Some of these cases raise the moral issue of assisted suicide, as is central to the case of Steven Kiley. Frank surmises that Kiley’s psychopathological behaviour is rooted in an epiphany he experienced as a hospital doctor, acting instinctively to save the life of a gravely ill woman who he came to realise did not wish to live at all. From thereon he acts “to save lives by taking them”, with his crossing of gender lines explained by his primary concern being with “the quality of a human life”. Whilst the moral maze of assisted suicide is a debate too involved for this column, what is clear from Kiley’s methodology is that he at best manipulates his victims into their fate and so denies them a true choice regarding it. This premeditated and involved approach is, then, surely murder. As with so many serial killers, and in particular those that fit the organised profile, it becomes about power and control over the life of another.

Kills: 10

Investigation: The investigation into Steven Kiley is as unorthodox as his methodology. The Millennium Group tasks Frank and Lara Means with investigating Kiley’s killings, posing the question to Lara Means, “Should we assist to arrest this subject? Or assist to protect?” Together Frank and Lara track down Kiley by first having the motel at which the previous killings have taken place staked out, although when he returns a staff member acting as his accomplice raises the alarm so he can escape.

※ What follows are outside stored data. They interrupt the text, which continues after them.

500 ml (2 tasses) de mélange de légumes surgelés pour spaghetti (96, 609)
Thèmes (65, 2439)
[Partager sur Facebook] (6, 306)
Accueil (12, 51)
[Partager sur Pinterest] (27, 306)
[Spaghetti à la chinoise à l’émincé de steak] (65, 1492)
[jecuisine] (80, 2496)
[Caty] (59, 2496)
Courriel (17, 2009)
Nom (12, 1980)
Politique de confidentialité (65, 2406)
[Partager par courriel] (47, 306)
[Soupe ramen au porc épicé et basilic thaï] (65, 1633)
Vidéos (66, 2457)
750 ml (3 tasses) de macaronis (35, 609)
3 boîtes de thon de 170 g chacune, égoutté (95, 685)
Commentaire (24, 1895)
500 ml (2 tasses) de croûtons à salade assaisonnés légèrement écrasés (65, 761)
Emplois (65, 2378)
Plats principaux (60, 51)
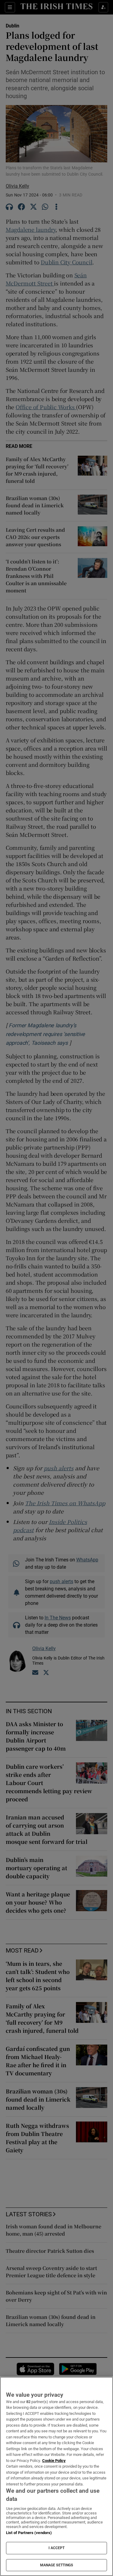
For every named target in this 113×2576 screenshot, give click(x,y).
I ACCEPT (57, 2548)
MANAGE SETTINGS (56, 2565)
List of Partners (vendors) (29, 2532)
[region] (56, 2476)
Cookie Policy (54, 2460)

Undeterred, they follow the trail by considering how he sources the materials for his suicide machine (an abandoned hospital that turns out to be where he previously worked and began his career as a killer) and how he locates his victims (the Crisis Center), before finally honing in on Kiley by a process of elimination and tracking him to the hospital where he now works as a nurse. Due to a lack of evidence, however, they have to release him. Tragically this leads to a further five deaths, as Kiley releases the anxiety of his interrogation by staging a multiple killing at the house of his former accomplice, who turns out to also be his assessor. Kiley leaves a note stating that this was not his choice.

Returning to the question posed to them by The Millennium Group in assigning them to the case and in light of the killer’s image appearing in the painting on which the note was posted, Frank re-interprets the quandary as questioning if Kiley was from heaven or from hell, leaving us to wonder yet more deeply as to his true nature.

4 Responses to "What the Killer Sees: Steven Kiley"

Anonymous said... November 26, 2010 at 6:39 PM

This is one of my favorite episodes of the show. Ive seen it several times and I admire the intelligence of the underlying messages and meaning behind it.

I am a professional film maker and I showed this episode as an example to my peers for a few years ago...

Herr Doktor Schlossburg said... November 27, 2010 at 12:53 AM

Smallwood's performance was among the show's best! That scene in which he gives advice over the phone is amazing: there is a constant ambiguity as to whether he genuinely wants to help people in pain or if he simply gets off on their suffering.

And the opening teaser could have been straight out of a David Lynch film!

Adam Chamberlain said... November 27, 2010 at 7:46 AM

It's a very good episode - better than I remembered it from my previous viewings when it came to revisiting it for the column. There are some big issues at the heart of the episode, and it's worth noting too that I think I'm right in saying that this episode pre-dated public awareness of either Shipman or Kevorkian, so it certainly wasn't borrowing from these real-life cases.

Adam Chamberlain said... November 28, 2010 at 3:33 AM

Tucker Smallwood's performance is indeed excellent and you're right, Herr Doktor, he walks that fine line of ambiguity extremely well!